Governor Road was commissioned by Sir William Keith in 1722. In that year he authorized a road to be built from Philadelphia to his “new building” in Horsham from Round Meadow (now Willow Grove).
Keith reported to the Governor's Council on 25 March, 1722:
That he had made considerable advancement in the erecting of a building at Horsham in the County of Philadelphia, in order to carry on the manufacture of grain, etc. and that it is necessary for some convenient roads and highways through the woods, to and from the said settlement, be laid out by order of this board. (41 p2.3)
The road went north from the present Willow Grove and likely followed what is now Easton Rd to the Horsham Quaker Meetinghouse at Meetinghouse Road and Easton Rd.
"Thomas Iredelle lived about half a mile north of the meetinghouse, and beside the present ( Doylestown ) turnpike. In 1722 he was one of the jurors in laying out the Governor's road, which passed by his house." (16)
We recently discovered - as part of our Document Preservation Project - a map titled "Roads to Graeme Park" by Marc? Reynolds Brothers, Doylestown, PA. We date this between 1924 when Harold Pitcairn began Pitcairn Field (which is also shown on the map) and the mid 1940s when the Willow Grove Naval Air Station was created in this location. The complete map is shown in the gallery below.
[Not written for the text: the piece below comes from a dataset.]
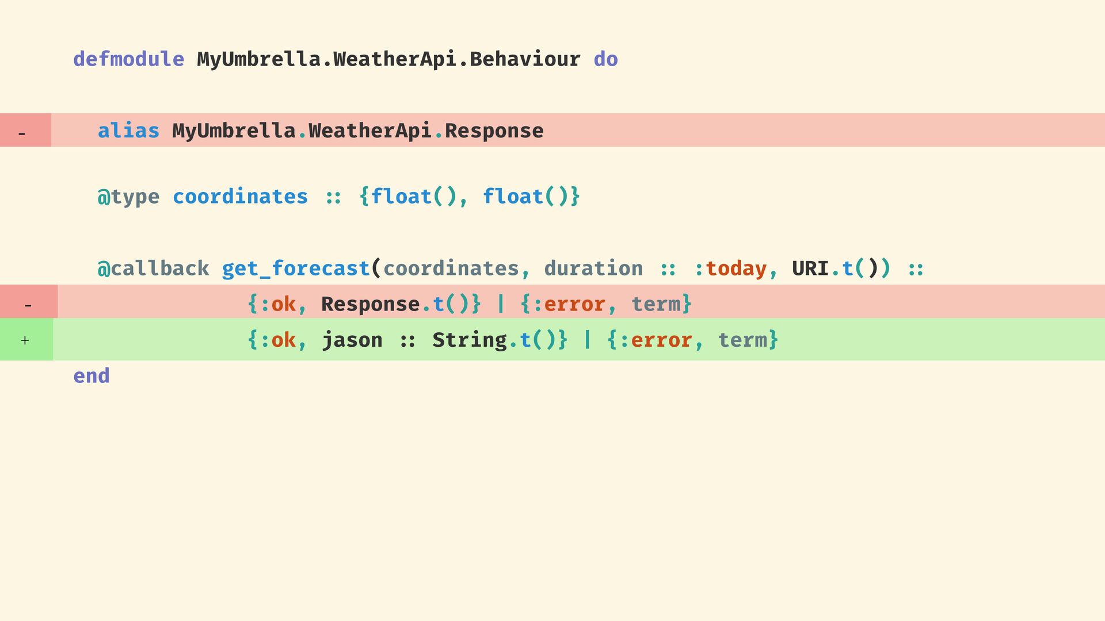This screenshot has width=1105, height=621.
Task: Click the :today atom
Action: pos(730,269)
HPHA's architectural historian, Herb Levy, traced the original route north from the Quaker Meetinghouse past the former Iredell property. The Governor's Road took a turn to the northwest off the current Easton Road and crossed what is now the Willow Grove Naval Air Station, probably following what is now the base's Skytrain Drive. Skytrain Drive goes northwest across part of the air base but ends at the tarmac. Extending Skytrain across the tarmac shows that it would meet up with the current Governor's Road at the base's Gate 9. This land may have been part of Keith's original Fountain Low Estate.
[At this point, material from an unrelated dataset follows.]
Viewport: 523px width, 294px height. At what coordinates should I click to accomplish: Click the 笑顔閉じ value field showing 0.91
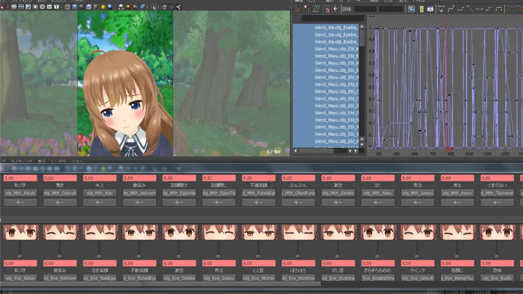[219, 178]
At Gate 9, the current Governor's Road picks up and extends to Keith Valley Road. The road originally turned down what is now the driveway to the Penrose Strawbridge House and ended directly in front of what was originally the 1721cabin that was transformed by the Penroses into the existing farmhouse. So Keith's "new building" referred to in his request to build Governor's Road may have been this cabin and not the mansion we now call the Keith House.
One can access the Penrose Strawbridge Farmand Graeme Park via Governor Road from Keith Valley Road. From Keith Valley Road to the gate of the Penrose Strawbridge House it is a dirt/gravel road which is regularly maintained by Horsham Township. Past the entrance to the farm, however, it becomes a farm road usable mainly by farm equipment. It ends at the fence surrounding the former air station.
At the entrance to the Penrose Strawbridge farm, there are several interesting features.
The first is a three walled ruin, which is believed to be the remains of a barn dating to 1735-37. This barn appears on a drawing from 1737 found with documents requesting that Governor Road be expanded from Horsham to a quarry in Eureka. Eureka Stone Quarry is the name of an existing company that operates a number of quarries in this part of Pennsylvania. We believe the quarry mentioned by Keith was the quarry in the village of Eureka (now Chalfont) on Lower State Road in Bucks County, PA several miles north of Graeme Park.
The second feature is a stone marker carved with “18 M to P’, which probably indicates 18 miles to Philadelphia from that point on Governor Rd. It may be an early mail delivery marker. This is shown at the top of this page.